Prince Rilian is eventually reunited with his father, King Caspian. King Caspian is very ill on his death bed. They embrace. King Caspian raises his hand to bless Rilian. He then lays his head back and dies. Rilian lays his head on the bed and wept for his father. (p. 185)

It’s a powerful scene that reminds me of the Patriarchal blessing of Isaac to Jacob and Jacob to his sons. Men about to die, giving their blessings to their children who are the new rulers.

The Resurrection of the Dead

The powerful scene continues when Aslan brings them to his Mountain, “high up and above and beyond the end of that world in which Narnia lies.” They walked along a stream crying because of the sadness of the king’s death or because of the beauty of Aslan. Jill couldn’t tell which. And in the stream, lying at the bottom was King Caspian, “dead with water flowing over him like liquid glass.” (p. 187)

Aslan also weeps for Caspian. He calls to Eustace, “Son of Adam, go into that thicket and pluck the thorn that you will find there, and bring it to me.” Eustace obeyed. The thorn was a foot long and sharp as a rapier. “Drive it into my paw, Son of Adam,” said Aslan, holding up his right fore-paw and spreading out the great pad towards Eustace.

“Must I?” said Eustace.

“Yes,” said Aslan.

Then Eustace set his teeth and drove the thorn into the Lion’s pad. And there came out a great drop of blood, redder than all redness that you have ever seen or imagined.

The blood drop goes into the stream over Caspian’s dead body. The somber music that was playing stopped. The king began to change. His white beard got shorter and turned grey, then yellow, and then vanished altogether. His wrinkles smoothed. His eyes opened. And he stood up in front of them laughing, as a very young man. Though Jill couldn’t tell if he was a young man or a boy, because people don’t have ages in that country. Earlier she saw Eustace crying not like a boy, but like an adult.

Caspian gives Aslan a great hug and mighty kiss and Aslan returns his lionly affection to him.

He then begins to talk to Eustace and Eustace is astonished and somewhat startled. He thinks Caspian is a ghost. He asks Aslan if Caspian had died.

“Yes,” said the Lion in a very quiet voice, almost (jill thought) as if he were laughing. “He has died. Most people have, you know. Even I have. There are very few who haven’t.” (p. 188)

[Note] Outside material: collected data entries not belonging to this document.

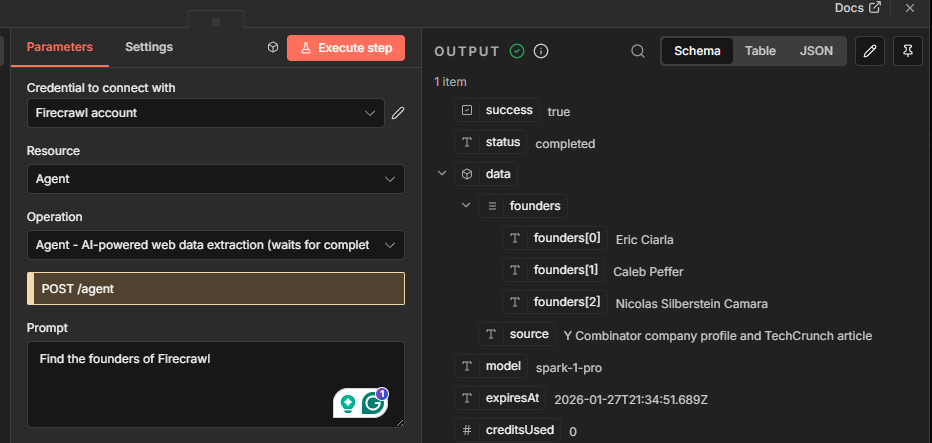Screen dimensions: 932x443
Task: Collapse the founders array node
Action: (x=466, y=206)
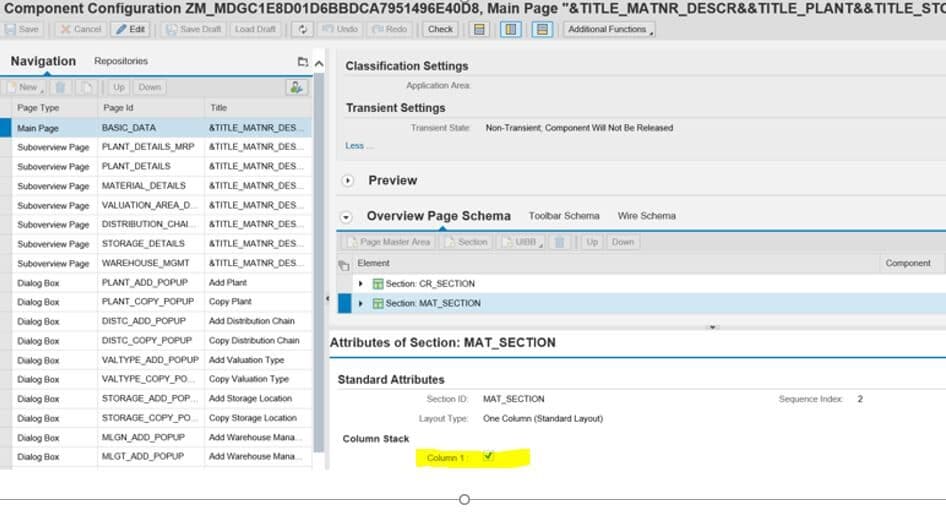The width and height of the screenshot is (946, 519).
Task: Click the maximize panel icon beside Repositories
Action: point(302,62)
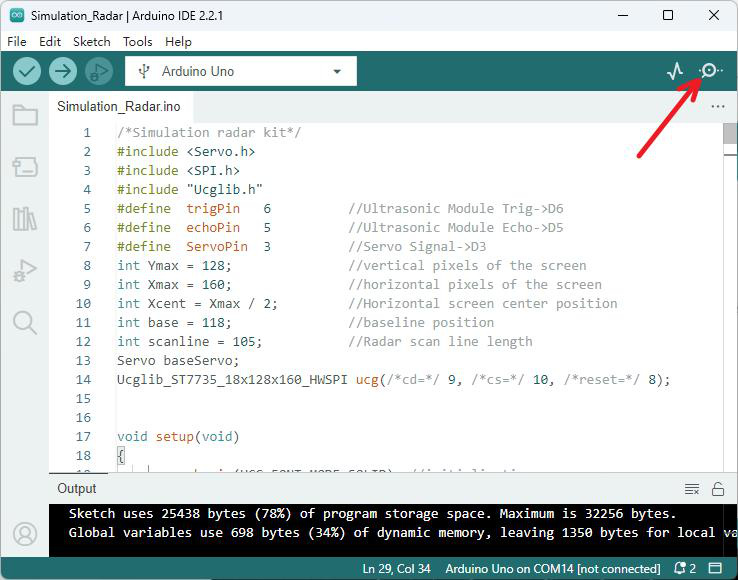Select the Simulation_Radar.ino tab
Screen dimensions: 738x580
tap(119, 106)
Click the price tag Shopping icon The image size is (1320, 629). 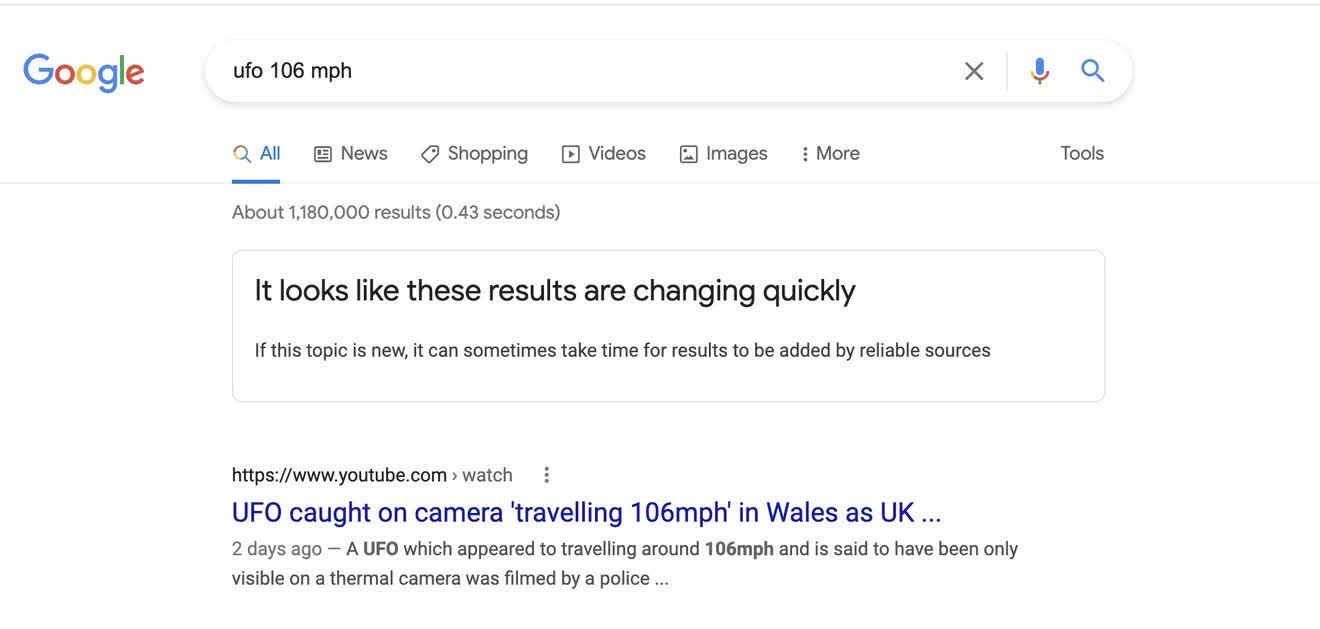coord(430,154)
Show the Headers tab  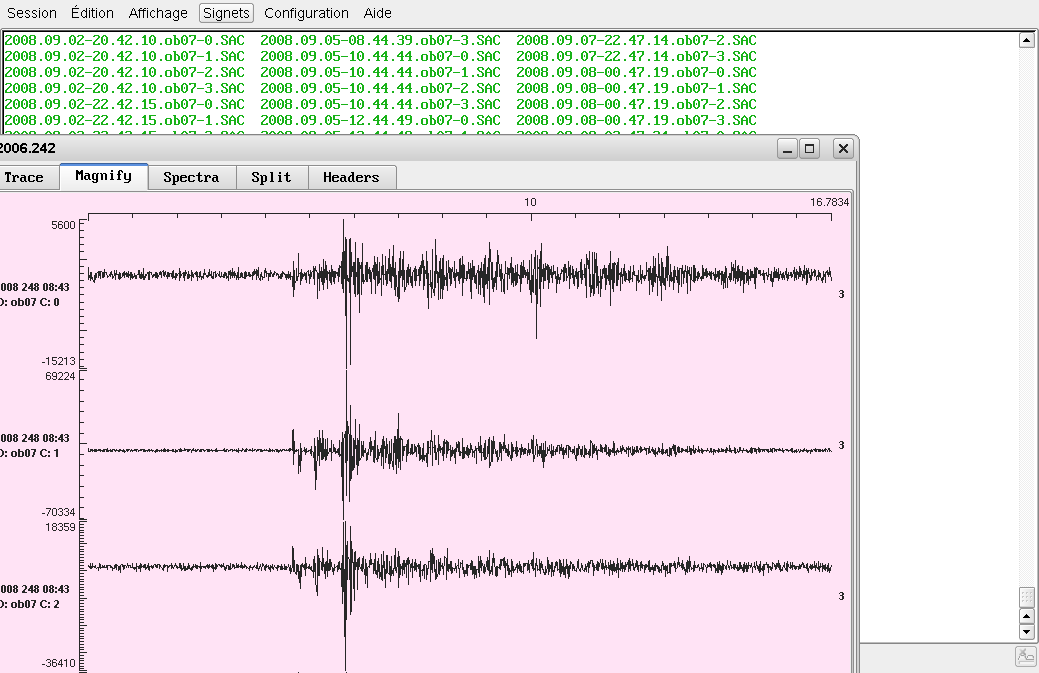tap(351, 177)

Caspian says he would only be a ghost in Narnia, but that one can’t be a ghost in one’s home country. It’s a great scene. It’s a Narnian version of Lazarus from the dead.

The Green Witches of Education and Politics

The book ends with Aslan sending Jill and Eustace back to their school which is called Experiment House, where Lewis says The Head (or Principal) is a woman. (p. 190) It’s found out that she’s not very good at her job. So, they give her another job as an Inspector to interfere with other Heads. And then ultimately they send her to Parliament where she lived happily ever after. So, Lewis ends this book with giving some real parting shots to modern education and politics, and perhaps the Green Witches involved in both.